The number of words used to describe the natural landscape, animals and animal products, and the movement of the heavens are so detailed and precise as to be effectively untranslatable into English, short of adding phrases or entire sentences to the mix. This, together with the morphology and structure of the language, means that simply recording what is said in the original becomes a restructuring of thought and a reinterpretation of culture. Once these concerns are settled, then the literary work can begin, and the rhythm, sound and development of the text finessed.
Over the next five years, the Mongolian Academy of Poetry and Culture intends to publish more translations and to encourage scholarship in both Mongolian and English. As for me, I am soon to embark upon postgraduate work at the University of Washington’s Jackson School, with an emphasis on Mongolian literature. Moreover, I am also co-director of the Center for Central Asian Literatures in Translation at UW (www.depts.washington.edu/ccalt), which is hoping to increase the profile of literature from across Central Asia.
I’d like to thank Susan for letting me benignly invade her blog. I hope that the work that she and I, along with many others, are doing, will encourage people to investigate Mongolian culture and, in particular, its literature.

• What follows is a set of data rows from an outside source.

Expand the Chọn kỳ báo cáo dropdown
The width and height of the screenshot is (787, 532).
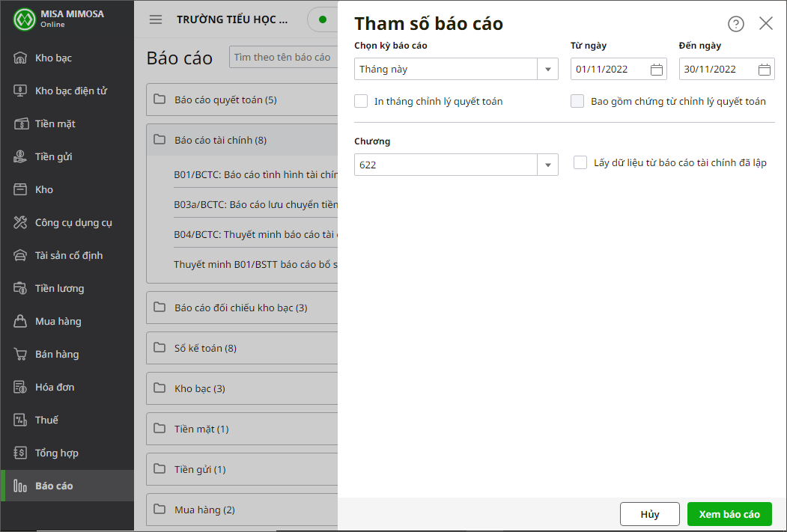pos(547,70)
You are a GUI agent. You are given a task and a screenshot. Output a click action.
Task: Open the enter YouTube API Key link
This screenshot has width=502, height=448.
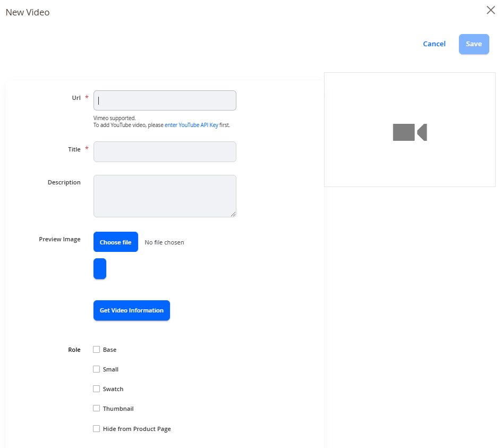pyautogui.click(x=191, y=125)
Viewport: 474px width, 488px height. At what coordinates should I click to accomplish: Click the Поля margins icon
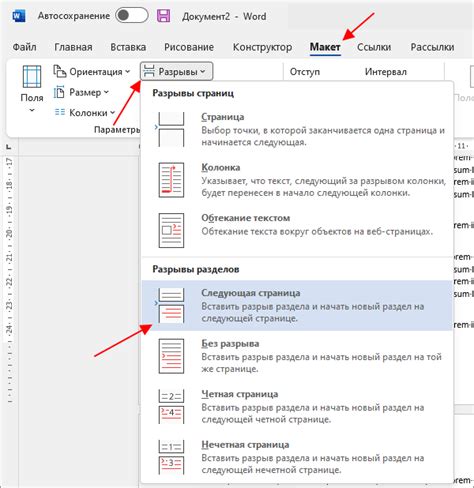pyautogui.click(x=32, y=77)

You’re very welcome Simon! It’s a pleasure and a privilege to have you participate here. The following poems are a little on the longer side, but I think that they really show a side of the Mongol people that Westerners, raised on the idea of Chinggis Khan and his Horde cutting a path of destruction across a large chunk of the world, don’t realize exists. If nothing else, it demonstrates our common humanity across time and space. Not a bad thing these days.

A DELUDED ASCENT OF MOUNT CHUN SHAN
Khubilai Khann (1215-1294) (Yes, that Kublai Khan)
One a day blessed by good fortune,
I climbed up a blue bluff.
I stepped carefully on the ground,
So as not to destroy the landscape.
The flowers glowed red,
Like rainbows.
A beryllium light glistened like mist or smoke or blue haze.
The bamboos along the streams grew green from rain fall and spring water.
The wind blew through the mountain pines with a wonderful fluting melody.
I paid my respects
At the sacred temples,
And returned with the aid of Indra.
And controlled the dragons.

LOVE ONE ANOTHER, MY PEOPLE
Love one another, my people, while you are alive.
Don’t keep from others whatever you find beautiful.
Don’t wound my heart with heedless barbs, and
don’t push anyone into a dark hole.
Don’t mock someone who has gotten drunk,
think how it could even be your own father.
And, if you manage to become famous,
open the door to happiness to others!
They should also not forget your kindness.
To someone who is lacking a single word of kindness,
you should search for it and speak it out.
Whether outside the sun or at home when it’s mild,
don’t spend one moment at rest.
Don’t use harsh words to complain, you women,
about the young man you remember.
Speak lovingly of those who loved you!
Let them remember you as a good lover.
Our lives are similar,
our words constrict our throats the same way,
our tears drop onto our cheeks the same way-
things are much the same as we go along the road.
Wipe away a halt woman’s tears without a word,
talk your lover up when she’s tripped and fallen!
Today you’re smiling, tomorrow you’ll be crying.
Another day you’re sad, and the next you’ll be singing.
We all pass from the cradle to the grave-
if for no other reason , love one another!
People must not lack love on this wide earth!
I grasp happiness with the fire of my human mind,
the golden shines lovingly upon us all the same, and
so I think that loving others is the path of life,
I understand that to be loved is a great joy.